When New Yorkers place calls to DMV’s general purpose telephone numbers, they will be answered here at Greene Correctional, or at a similar set-up at Bedford Hills women’s prison.

“Obviously, it saves taxpayer dollars,” said the Commissioner of Corrections and Community Supervision Brian Fischer. “Number two, it provides what we call a transferable skill.”

Officials say the call center position is one of the most coveted jobs inside the prison. Not for the pay, it’s about a dollar an hour, but for other reasons.

“A lot of times we need to feel like we are appreciated and it builds self-esteem,” said inmate John Howard, originally from Brooklyn. “It allows me the opportunity to speak to different people of different nationalities, regardless of what ethnicity and it makes me feel like wow, I can do better.”
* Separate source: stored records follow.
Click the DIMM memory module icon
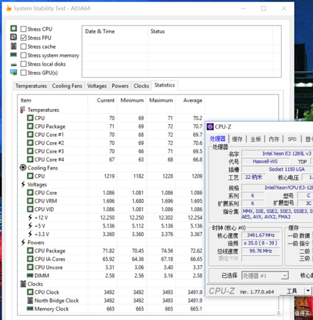Viewport: 313px width, 320px height. pyautogui.click(x=30, y=276)
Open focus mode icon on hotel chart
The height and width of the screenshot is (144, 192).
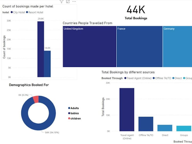pos(68,2)
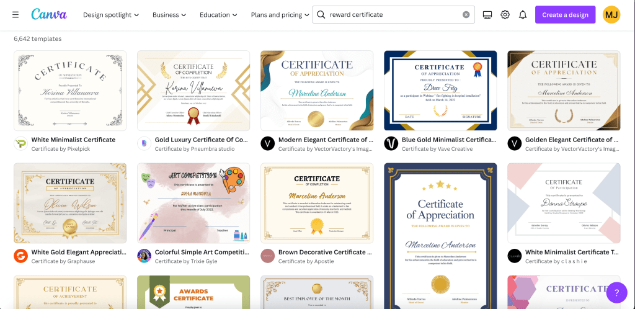Expand the Education dropdown
The width and height of the screenshot is (635, 309).
coord(219,15)
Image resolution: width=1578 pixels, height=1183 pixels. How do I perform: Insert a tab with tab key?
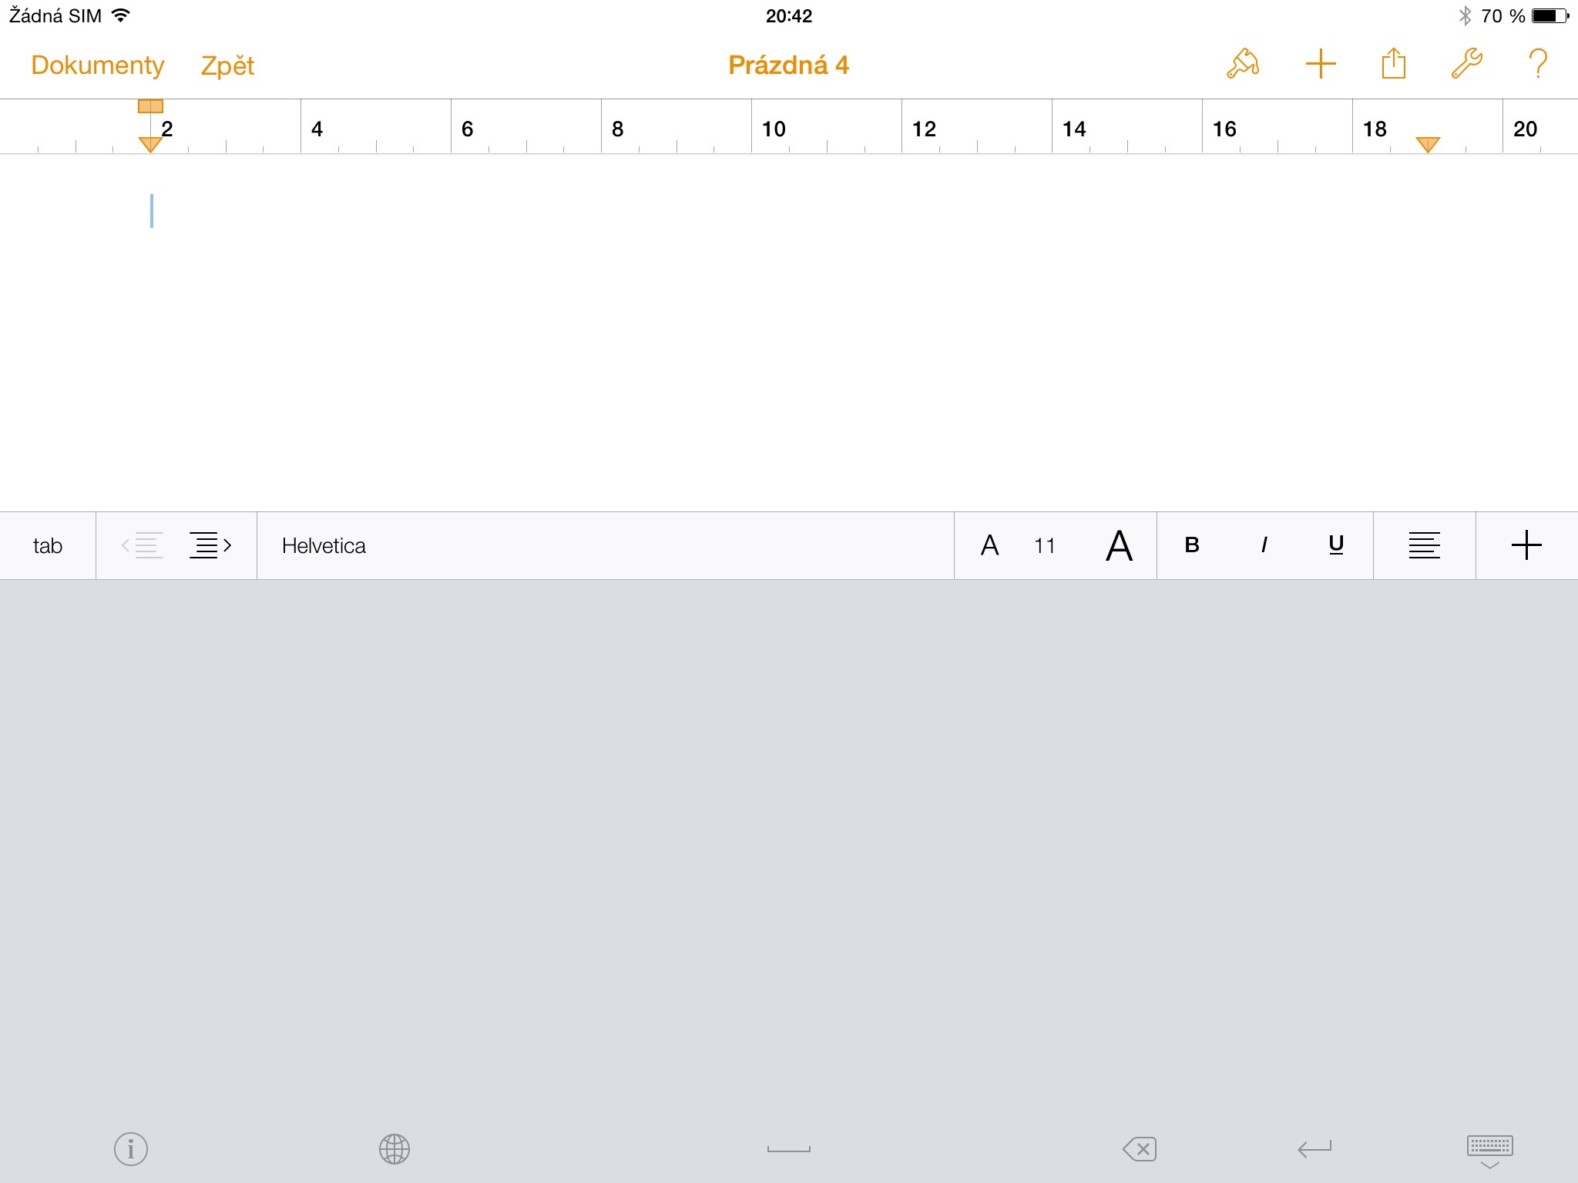coord(48,545)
Corrections and Motor Vehicles stress that no personal information is displayed to the prisoners.

They don’t have access to computers and are pretty closely monitored, but at no time are callers informed they’re talking to a prisoner.

The idea is to make it a standard, polite conversation on both ends.

“Most of the time people are very pleasant,” said inmate Andrew Cooper from Brooklyn. “We have situations where people call and they’re irate, however, we’re trained to diffuse those situations.”

The President of the Civil Service Employees Association, Danny Donohue described the arrangement as ” a bad idea generally and even worse considering the current economy”.  He noted that New York State has decided to help prisoners develop “marketable skills” rather than make appropriate and necessary jobs available to law abiding citizens.